Des dérapages en cascade
La Ligue du Nord peut aussi s’inspirer du FN en termes de dédiabolisation. Car alors que les leaders du parti frontiste évitent soigneusement tout écart de langage, notamment à caractère raciste, ceux du parti italien n’hésitent pas à se lâcher. A la fin des années 2000, un député européen avait ainsi fait déverser de l’urine de porc sur des terrains destinés à la construction de mosquées, comme le rappelle Le Monde. Quant à Roberto Calderoli, vice-président du Sénat italien, il avait institué le "jour du cochon", invitant les propriétaires de porcs à se promener avec leurs animaux près des lieux de culte musulman. "Les dérapages sont répétés, assumés", explique Jean-Yves Camus.

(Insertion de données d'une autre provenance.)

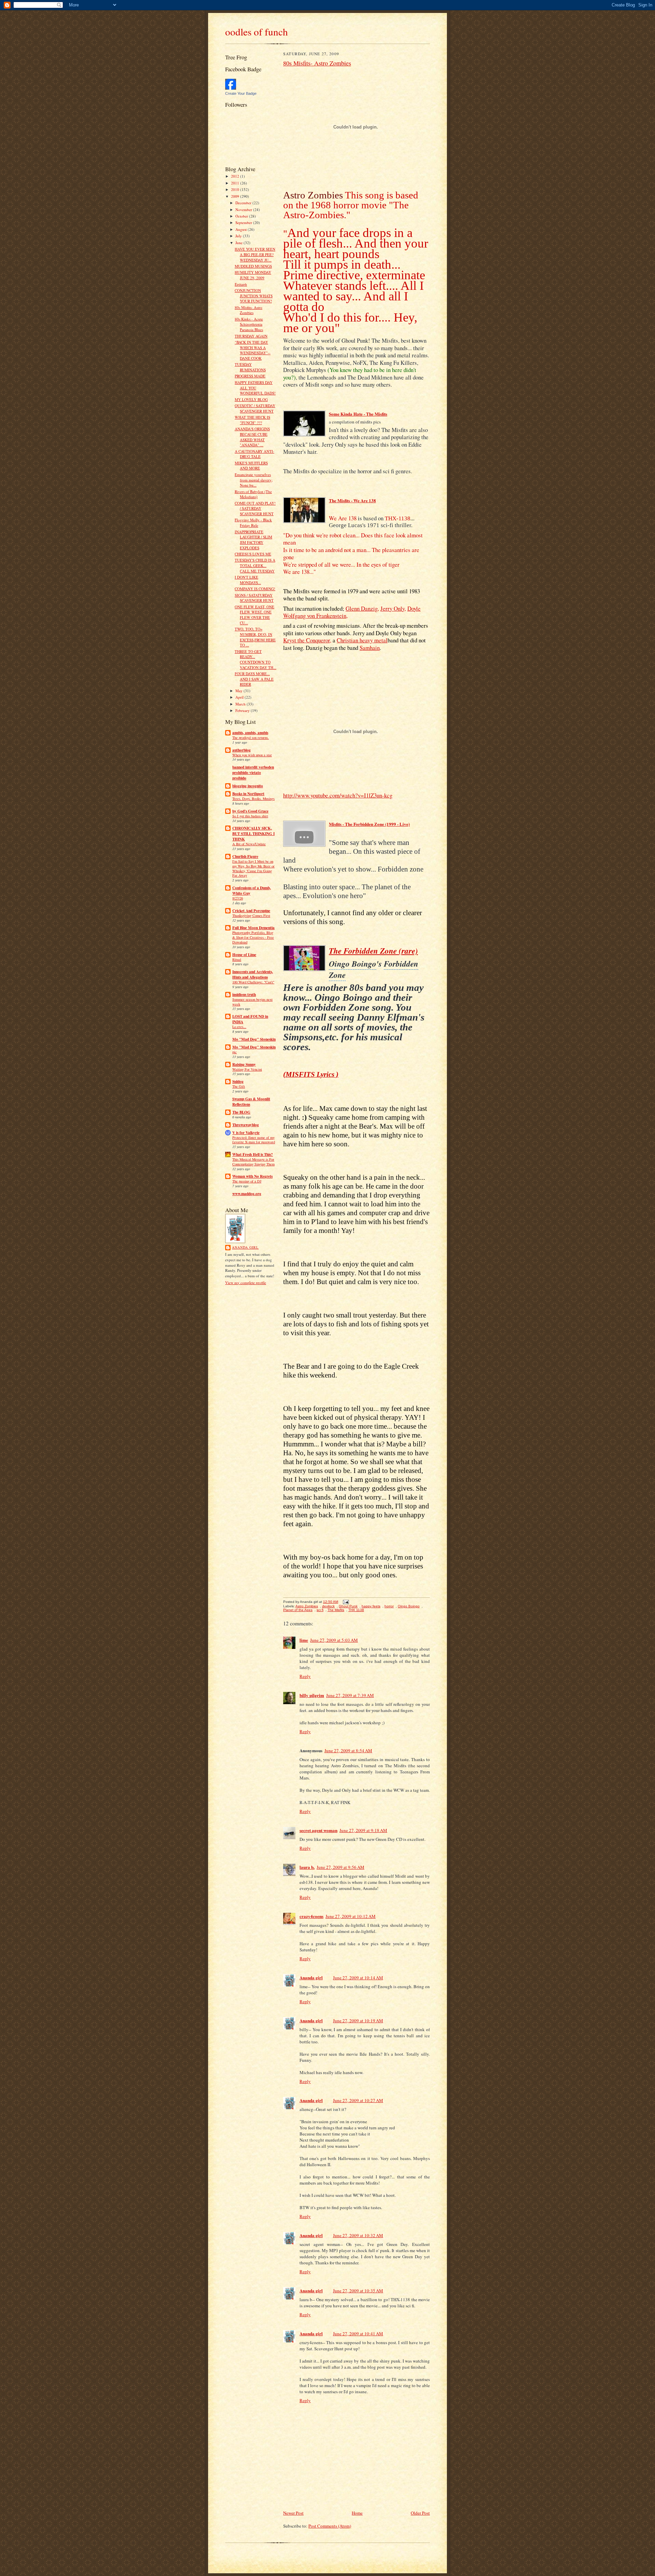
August (241, 229)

Le paroxysme a été atteint lors de la nomination comme ministre de l’Intégration, entre avril 2013 et février 2014, de Cecile Kyenge, d’origine congolaise. "Quand je vois les images de Kyenge, je ne peux m'empêcher de penser à des ressemblances avec un orang-outan", avait lâché le même Roberto Calderoli alors qu’il était déjà en poste au Sénat. Des propos qui avaient déclenché un tollé, mais n’avaient pas été sanctionnés. "La ministre a été victime d’une véritable campagne de haine qui dépassait le cadre du seul vice-président du Sénat", rappelle Jean-Yves Camus. Après un fait divers impliquant des immigrés, une élue locale de la Ligue du Nord avait publié une photo de la ministre avec cette question : "Pourquoi personne ne la viole jamais, pour qu’elle puisse comprendre ce que ressent la victime de ce crime horrible?" Cette fois, la conseillère municipale de Padoue a été exclue de son parti et sommée de présenter des excuses.

Malgré cette sanction, la Ligue du Nord est encore loin, d’une dédiabolisation à la hauteur de celle menée depuis plusieurs années par le Front national. Marion Maréchal-Le Pen, qui rencontrera Metteo Salvini mercredi à Milan avant une réunion publique commune, pourra lui en toucher un mot.